>> Begin Given passage

Dipol speakers can only Sound good If they stand far away from the Back wall the reason is: early reflections cause Bad Sound. Dipol speakers got much more early reflections in rooms than normal speakers. Best OB would be a OB Line Array 1.8m away from the Back wall with good damping and Diffusion and the early reflections Points (Line Array because the floor and ceiling reflections would Not be a Problem anymore) (And Most ppl prefer a closed/Vented/PR sub under 250 Hz cause they Like the Feeling of the kick of the Drums) Yes Ob subs can sound good but you will notice Something is Missing, even If it goes down to 16Hz.
Sorry for my bad english.. Love your content greetings from Germany.
My 1959 house is a speaker box.
For indoor purposes only not vice versa
Siegfried Linkwitz went thru thru all these details long ago
Exactly....and the author here is totally wrong.
The long touted claim is, ... due to the manner in which they interact with the room, dipoles generate a higher level of direct sound and diminished amount of room sound to the listener.
It's not the magnitude of the rearward energy that's important, it's the polarity is the mechanism here.
Thus in dipole the energy doesn't pulse the space with a coherent pressure wave (as does a monopole).
Listeners in rooms appreciate the velocity component of the propagation in addition to the pressure.
We experience sound so radically different then mics capture that energy.
It seems our discernment is high, yet our aural memory flawed.
"Listeners in rooms appreciate the velocity component of the propagation in addition to the pressure. "
Any proof of that?
@@misterhat5823
Yes
Explain how a monopole pulses a coherent pressure wave in a way that's different from a dipole.
@@IBuildIt
Acoustic polarity.
It's somewhat akin to what's done in live sound, steering of the LF to null the peak summation in a given direction (the mics), and optimize the forward experience.
Imagine from above looking down at a source in a ripple tank.

>> End Given passage
>> Begin Data section

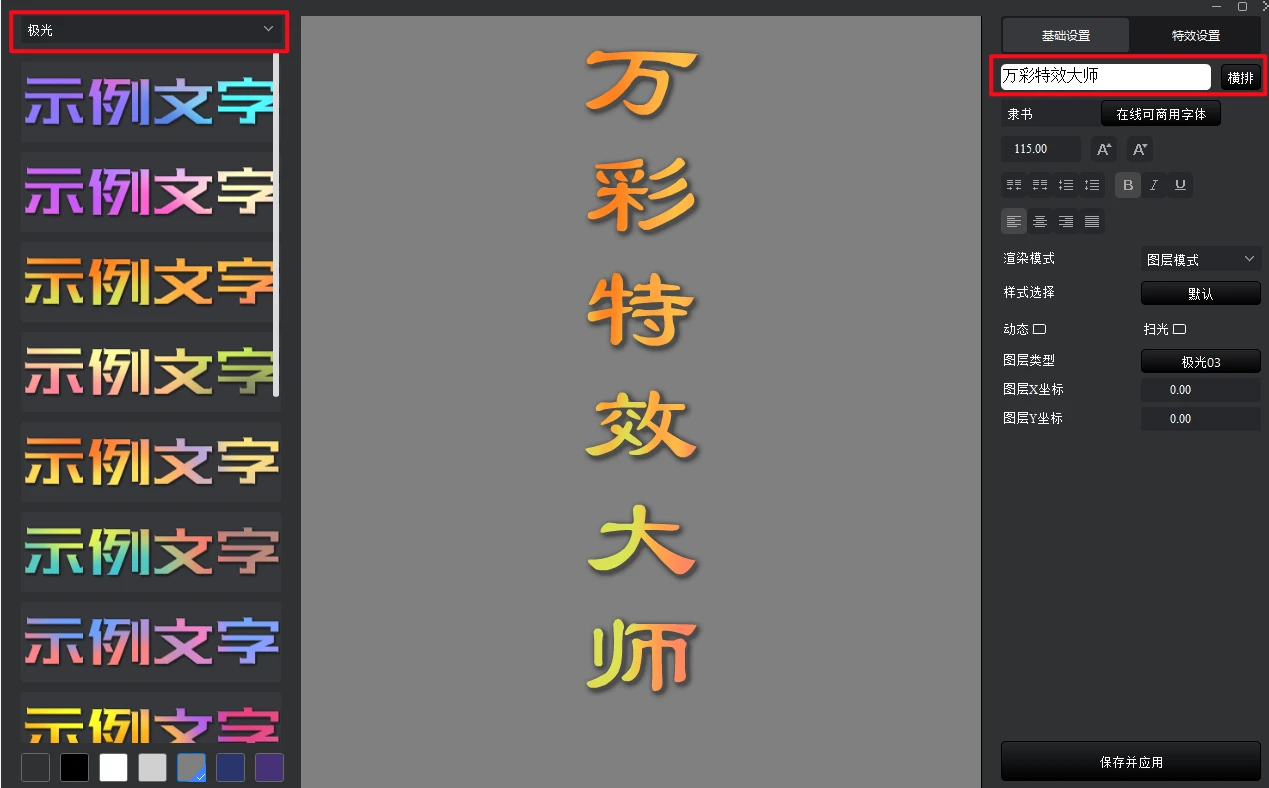Click the 保存并应用 button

>> End Data section

Goals:
1) In the dipole speaker discussion, how far from the back wall would the best OB line array stand?
2) Name every subwoofer type that the dipole speaker discussion says most people prefer below 250 Hz.
3) Carry on the dipole speaker discussion from its final line.
The listing has no connection to the dipole speaker discussion.

In response:
1) 1.8 m

2) Closed, vented, and PR

3)
An out of polarity figure-of-eight, vs. a coherent omni-directional pulse.
All that seems like a given to me, I could be wrong.
A vital element here is likely intensity as well, which is the product of pressure and velocity.
Two identical dBSPL measurements can be perceived much differently. The same SPL is experienced with greater intensity when the velocity vector is additive ... nearfield, in the forward main lobe.
Thus, they generate elevated direct sound and diminished room sound (negative contributions from the room, acoustic distortions).
Like you said John, there's more there 𝘵𝘩𝘦𝘳𝘦.
Fortunately, that's accompanied by little penalty.
That's where the problems start, when the behavior of sound in a large room or outdoors is used to describe how it behaves in a small room. They are not the same at all, and that's especially true for bass.
The tricks used and the science behind live sound in big venues don't apply to small rooms.
Bass immediately swamps the capacity of a small room to contain it and that's why there is a Schroeder frequency to note that division and why it needs to be treated like "pressure" as opposed to velocity.
All attempts to "direct" it or "shape" it will fail. The only thing bass in a small room responds to is damping, and you need a lot to make any impact at all.
Jes more interaction with room is good thing with wented box speakers, woofers and better frequency response with less piks and dip especially 60-90 Herz with open baffle 6:06
Modes or nodes? That is the question.
Open baffle speaker systems clearly work but for 100 years audio designers have been enclosing speakers in cabinets. Now the extra materials and work involved all add to the cost, so this wasn’t done for no reason. Correctly designed speaker cabinets improve the overall efficiency of a speaker system in terms of converting electrical power into audio power. For the majority of listeners a ported cabinet system is more convenient and easier to drive for any given volume level. Cabinet systems can use smaller drivers which also is a consideration in crowded domestic situations.
The main goal of any speaker in a hifi setting is to reproduce the recording as neutral as possible. Efficiency, especially with the current availability of low cost high quality amplifiers, is not as important in my view. The bitch acceptance factor is another story.
I had no idea that anyone actually thought that. Isn’t it obvious that theres more room interaction? 🤷🏻♂️
Can’t anyone hear that?
Great to see some straight talkin in the audio world. Well done vid.
The biggest thing I often hear about open baffle is they won't handle as much power.
I am not a fan of open baffle designs, because they cannot produce sufficient deep bass due to cancellation.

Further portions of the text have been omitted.